_Goal_: Filter the listing below down to the lines containing the string "pixels", copying each such line in full.

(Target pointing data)

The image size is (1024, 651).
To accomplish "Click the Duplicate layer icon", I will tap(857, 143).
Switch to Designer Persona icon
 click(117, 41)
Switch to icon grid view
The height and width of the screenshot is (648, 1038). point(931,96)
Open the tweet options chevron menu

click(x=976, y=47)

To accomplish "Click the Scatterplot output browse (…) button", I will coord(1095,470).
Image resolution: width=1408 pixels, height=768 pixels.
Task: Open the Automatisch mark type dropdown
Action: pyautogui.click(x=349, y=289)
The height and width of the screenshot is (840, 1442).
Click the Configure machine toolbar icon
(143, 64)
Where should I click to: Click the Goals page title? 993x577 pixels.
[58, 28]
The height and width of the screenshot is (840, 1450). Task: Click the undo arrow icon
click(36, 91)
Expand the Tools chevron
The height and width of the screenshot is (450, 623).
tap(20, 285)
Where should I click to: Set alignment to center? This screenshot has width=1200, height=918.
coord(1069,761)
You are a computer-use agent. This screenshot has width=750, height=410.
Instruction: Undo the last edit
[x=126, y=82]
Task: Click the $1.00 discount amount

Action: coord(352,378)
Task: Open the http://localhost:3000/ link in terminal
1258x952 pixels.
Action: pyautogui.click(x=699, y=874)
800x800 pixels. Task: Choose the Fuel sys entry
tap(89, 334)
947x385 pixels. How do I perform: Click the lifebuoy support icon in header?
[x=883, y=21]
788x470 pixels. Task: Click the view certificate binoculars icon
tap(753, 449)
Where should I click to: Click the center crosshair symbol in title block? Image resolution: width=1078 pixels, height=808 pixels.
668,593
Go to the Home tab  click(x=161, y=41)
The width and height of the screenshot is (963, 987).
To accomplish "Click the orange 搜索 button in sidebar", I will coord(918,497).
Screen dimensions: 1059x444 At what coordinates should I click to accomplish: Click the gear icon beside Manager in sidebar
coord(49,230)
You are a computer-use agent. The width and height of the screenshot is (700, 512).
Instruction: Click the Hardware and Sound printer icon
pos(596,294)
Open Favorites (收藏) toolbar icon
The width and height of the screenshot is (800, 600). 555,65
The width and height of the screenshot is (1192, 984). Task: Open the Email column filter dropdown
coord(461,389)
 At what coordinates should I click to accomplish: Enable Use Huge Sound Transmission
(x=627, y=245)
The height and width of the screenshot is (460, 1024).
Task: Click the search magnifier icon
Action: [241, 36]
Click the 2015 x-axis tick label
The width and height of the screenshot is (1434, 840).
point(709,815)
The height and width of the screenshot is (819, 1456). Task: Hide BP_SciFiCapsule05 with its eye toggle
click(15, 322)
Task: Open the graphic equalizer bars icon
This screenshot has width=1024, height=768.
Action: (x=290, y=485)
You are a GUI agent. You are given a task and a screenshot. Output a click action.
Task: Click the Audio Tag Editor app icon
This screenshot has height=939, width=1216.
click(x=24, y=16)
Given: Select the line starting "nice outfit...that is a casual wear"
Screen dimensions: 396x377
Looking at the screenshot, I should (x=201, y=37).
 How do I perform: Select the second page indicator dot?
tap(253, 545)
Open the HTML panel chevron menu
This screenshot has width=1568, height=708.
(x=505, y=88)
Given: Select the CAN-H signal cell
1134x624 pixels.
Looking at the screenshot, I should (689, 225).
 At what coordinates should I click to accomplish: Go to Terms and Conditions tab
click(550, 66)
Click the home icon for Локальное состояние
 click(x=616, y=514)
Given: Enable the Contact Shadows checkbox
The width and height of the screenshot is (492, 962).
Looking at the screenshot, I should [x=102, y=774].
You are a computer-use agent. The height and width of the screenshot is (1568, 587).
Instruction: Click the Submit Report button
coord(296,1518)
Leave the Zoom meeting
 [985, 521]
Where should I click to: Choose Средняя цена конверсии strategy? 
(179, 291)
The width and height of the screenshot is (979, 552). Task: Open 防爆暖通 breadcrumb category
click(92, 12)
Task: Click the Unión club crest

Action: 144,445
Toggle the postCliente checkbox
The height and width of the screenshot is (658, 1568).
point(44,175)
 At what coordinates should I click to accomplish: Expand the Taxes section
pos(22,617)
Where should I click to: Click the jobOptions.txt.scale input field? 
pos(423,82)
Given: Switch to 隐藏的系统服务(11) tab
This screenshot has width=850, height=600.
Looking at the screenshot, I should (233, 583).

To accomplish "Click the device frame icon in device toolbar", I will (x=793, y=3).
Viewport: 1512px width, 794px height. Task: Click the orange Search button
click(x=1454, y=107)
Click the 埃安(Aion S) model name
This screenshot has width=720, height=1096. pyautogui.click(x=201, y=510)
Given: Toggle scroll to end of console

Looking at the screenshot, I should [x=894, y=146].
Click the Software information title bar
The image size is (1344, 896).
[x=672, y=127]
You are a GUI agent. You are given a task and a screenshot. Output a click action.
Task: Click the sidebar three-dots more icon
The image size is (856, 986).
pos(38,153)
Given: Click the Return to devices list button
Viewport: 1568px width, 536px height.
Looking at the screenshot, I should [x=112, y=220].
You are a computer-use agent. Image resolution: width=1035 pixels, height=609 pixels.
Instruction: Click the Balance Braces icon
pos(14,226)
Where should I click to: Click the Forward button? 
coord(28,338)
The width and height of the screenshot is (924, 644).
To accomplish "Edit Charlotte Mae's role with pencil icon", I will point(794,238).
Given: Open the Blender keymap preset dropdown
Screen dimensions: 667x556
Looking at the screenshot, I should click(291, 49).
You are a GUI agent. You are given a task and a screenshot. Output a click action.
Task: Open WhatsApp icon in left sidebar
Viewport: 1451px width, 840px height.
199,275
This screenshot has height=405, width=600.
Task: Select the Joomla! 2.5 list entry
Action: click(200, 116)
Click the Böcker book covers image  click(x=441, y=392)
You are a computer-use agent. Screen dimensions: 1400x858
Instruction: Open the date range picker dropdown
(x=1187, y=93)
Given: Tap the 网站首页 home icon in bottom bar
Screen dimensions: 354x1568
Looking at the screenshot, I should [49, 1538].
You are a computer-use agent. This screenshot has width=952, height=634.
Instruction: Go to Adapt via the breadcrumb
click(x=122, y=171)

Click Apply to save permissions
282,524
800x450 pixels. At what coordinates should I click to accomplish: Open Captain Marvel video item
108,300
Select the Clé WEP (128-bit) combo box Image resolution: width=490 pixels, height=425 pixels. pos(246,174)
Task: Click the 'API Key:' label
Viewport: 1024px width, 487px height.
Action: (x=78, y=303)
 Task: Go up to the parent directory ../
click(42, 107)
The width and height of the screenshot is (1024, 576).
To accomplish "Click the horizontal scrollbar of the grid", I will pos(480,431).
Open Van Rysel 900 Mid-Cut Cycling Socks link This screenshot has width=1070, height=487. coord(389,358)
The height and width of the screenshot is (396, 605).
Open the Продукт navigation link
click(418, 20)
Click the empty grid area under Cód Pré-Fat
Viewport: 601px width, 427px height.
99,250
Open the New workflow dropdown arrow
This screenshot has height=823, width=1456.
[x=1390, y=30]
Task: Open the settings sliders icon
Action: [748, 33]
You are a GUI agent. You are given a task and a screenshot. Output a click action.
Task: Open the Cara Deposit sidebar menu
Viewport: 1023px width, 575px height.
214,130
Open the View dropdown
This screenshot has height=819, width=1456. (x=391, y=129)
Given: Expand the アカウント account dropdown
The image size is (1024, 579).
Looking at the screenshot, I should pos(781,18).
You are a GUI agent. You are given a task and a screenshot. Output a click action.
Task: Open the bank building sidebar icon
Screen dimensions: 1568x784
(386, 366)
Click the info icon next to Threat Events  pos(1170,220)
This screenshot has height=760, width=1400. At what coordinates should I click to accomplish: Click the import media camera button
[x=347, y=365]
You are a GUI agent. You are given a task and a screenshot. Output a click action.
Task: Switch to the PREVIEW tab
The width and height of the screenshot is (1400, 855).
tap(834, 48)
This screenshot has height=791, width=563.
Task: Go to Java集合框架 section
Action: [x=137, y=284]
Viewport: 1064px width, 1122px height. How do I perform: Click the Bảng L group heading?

_Answer to this task_:
Image resolution: width=1408 pixels, height=768 pixels.
Where should I click to: Click the Goals page title? 993x577 pixels.
1258x952 pixels.
800x800 pixels. Task: Choose the Fuel sys entry
947x385 pixels. How do I perform: Click the lifebuoy support icon in header?
788x470 pixels. Task: Click the view certificate binoculars icon
Where should I click to: Click the center crosshair symbol in title block? Image resolution: width=1078 pixels, height=808 pixels.
1134x624 pixels.
You are a computer-use agent. Image resolution: width=1035 pixels, height=609 pixels.
800x450 pixels. At what coordinates should I click to accomplish: Open Captain Marvel video item
Select the Clé WEP (128-bit) combo box Image resolution: width=490 pixels, height=425 pixels. pos(246,174)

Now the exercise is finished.